For large Python projects, maintaining architectural cleanliness is a significant challenge, primarily reflected in the difficulty of maintaining simple and clear dependency relationships between packages and modules.
A large project typically contains hundreds of submodules, each implementing specific functionalities and depending on each other. Without architectural design and development practice constraints, these inter-module dependencies often evolve into a tangled mess, making it difficult to discern any order.

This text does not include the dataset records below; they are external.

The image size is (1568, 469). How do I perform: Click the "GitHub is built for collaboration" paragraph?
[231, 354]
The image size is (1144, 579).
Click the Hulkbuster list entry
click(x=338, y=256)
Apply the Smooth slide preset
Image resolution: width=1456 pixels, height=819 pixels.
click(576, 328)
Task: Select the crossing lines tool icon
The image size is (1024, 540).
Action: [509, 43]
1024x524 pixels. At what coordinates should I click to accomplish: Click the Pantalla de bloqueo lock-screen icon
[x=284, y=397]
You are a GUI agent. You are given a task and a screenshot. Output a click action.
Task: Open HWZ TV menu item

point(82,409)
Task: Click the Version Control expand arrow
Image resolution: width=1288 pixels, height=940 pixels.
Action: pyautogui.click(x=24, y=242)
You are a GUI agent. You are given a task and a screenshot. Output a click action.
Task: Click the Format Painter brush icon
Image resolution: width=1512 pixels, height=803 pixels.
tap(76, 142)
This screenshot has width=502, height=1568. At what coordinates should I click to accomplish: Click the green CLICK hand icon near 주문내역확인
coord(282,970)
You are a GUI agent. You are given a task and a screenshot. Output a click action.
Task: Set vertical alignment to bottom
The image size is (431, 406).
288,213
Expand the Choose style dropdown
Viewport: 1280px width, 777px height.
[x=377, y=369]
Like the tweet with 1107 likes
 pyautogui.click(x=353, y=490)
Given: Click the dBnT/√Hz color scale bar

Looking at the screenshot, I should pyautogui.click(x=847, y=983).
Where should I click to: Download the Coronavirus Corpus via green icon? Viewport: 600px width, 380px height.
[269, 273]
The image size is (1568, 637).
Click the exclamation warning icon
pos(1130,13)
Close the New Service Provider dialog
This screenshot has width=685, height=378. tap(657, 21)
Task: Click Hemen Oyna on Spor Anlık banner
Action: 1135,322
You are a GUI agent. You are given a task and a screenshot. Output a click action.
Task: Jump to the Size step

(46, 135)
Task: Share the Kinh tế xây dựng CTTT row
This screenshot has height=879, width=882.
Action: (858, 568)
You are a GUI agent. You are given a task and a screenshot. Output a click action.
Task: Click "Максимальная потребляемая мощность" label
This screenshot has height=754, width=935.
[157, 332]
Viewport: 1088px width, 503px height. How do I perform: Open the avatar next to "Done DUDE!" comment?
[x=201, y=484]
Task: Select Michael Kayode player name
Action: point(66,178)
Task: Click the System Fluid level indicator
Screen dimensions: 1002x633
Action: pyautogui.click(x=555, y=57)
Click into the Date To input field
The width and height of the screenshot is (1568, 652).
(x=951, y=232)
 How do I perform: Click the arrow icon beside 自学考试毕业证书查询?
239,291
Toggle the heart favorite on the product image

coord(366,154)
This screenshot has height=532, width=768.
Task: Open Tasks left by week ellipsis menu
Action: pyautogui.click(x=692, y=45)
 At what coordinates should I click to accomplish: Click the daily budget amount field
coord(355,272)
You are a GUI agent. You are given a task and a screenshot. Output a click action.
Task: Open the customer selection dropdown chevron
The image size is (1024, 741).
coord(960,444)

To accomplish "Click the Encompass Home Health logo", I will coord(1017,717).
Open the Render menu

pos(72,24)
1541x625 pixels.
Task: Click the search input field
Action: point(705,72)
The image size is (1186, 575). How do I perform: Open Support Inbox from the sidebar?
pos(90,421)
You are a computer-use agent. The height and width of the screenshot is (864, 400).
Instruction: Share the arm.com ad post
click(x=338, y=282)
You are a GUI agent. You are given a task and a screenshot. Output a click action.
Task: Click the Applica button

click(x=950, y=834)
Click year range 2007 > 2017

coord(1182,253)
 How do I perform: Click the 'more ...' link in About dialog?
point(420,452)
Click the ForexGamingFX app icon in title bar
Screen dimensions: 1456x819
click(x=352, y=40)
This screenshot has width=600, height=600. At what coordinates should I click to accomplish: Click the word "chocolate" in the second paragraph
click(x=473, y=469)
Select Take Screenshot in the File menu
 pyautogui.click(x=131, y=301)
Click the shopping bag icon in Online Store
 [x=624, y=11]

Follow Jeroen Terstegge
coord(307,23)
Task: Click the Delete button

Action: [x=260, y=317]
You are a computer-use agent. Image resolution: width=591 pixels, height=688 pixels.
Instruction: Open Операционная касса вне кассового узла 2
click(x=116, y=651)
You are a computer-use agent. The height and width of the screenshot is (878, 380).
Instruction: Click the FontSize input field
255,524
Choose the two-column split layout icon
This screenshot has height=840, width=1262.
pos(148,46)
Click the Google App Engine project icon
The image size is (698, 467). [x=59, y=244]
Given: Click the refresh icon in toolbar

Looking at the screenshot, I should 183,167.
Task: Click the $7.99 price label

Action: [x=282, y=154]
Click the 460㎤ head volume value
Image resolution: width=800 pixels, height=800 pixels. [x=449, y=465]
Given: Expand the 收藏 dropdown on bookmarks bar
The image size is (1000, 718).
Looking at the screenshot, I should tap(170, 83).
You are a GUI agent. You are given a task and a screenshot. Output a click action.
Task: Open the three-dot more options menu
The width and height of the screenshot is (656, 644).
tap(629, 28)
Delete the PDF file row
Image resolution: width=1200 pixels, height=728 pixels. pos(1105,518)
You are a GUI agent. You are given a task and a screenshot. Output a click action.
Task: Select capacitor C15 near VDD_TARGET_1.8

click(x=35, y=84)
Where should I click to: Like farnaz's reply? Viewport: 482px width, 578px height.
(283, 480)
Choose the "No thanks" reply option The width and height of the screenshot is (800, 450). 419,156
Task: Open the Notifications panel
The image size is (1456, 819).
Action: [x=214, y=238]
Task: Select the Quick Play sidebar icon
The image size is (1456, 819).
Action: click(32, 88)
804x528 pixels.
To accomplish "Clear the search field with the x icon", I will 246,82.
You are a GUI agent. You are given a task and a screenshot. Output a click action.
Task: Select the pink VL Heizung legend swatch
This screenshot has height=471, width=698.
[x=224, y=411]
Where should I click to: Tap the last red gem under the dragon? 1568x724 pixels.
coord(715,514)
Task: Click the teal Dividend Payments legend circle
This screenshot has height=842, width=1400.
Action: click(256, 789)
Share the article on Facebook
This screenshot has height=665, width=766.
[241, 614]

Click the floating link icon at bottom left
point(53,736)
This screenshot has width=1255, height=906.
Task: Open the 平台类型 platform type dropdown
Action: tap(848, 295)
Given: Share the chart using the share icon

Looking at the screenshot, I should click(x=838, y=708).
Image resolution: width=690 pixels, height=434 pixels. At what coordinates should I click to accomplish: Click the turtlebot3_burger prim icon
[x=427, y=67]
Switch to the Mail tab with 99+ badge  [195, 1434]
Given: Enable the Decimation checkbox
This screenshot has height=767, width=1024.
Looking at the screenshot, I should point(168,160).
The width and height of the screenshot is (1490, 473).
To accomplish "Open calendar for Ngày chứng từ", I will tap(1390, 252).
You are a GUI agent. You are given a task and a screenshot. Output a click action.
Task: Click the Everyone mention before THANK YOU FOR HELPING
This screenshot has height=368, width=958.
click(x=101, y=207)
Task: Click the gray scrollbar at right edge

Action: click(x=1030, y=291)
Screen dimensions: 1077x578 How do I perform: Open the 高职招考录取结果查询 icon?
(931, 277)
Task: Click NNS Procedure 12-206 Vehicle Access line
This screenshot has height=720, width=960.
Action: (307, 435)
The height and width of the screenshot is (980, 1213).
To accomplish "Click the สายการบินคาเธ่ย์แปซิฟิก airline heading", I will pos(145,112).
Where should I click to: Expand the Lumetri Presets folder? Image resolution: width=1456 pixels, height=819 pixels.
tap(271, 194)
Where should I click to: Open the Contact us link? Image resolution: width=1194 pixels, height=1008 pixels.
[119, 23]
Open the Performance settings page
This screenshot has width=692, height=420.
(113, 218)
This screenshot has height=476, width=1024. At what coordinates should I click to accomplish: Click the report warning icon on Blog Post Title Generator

This leads to several problems:
- High cost of architectural understanding: When newcomers join the project, they may have many questions about the architecture. For example, why does the low-level
common.validators
utility module need to reference theConfigVar
model that resides in the high-levelworkloads
module? - Reduced development efficiency: Developers have difficulty determining the location of code when developing new features. "Which module should it be?" different people may have different opinions, it's hard to get consensus.
- Chaotic module responsibilities: Chaotic dependencies essentially mean that module responsibilities are also chaotic, indicating that some modules may be taking on too much, handling abstractions they shouldn't.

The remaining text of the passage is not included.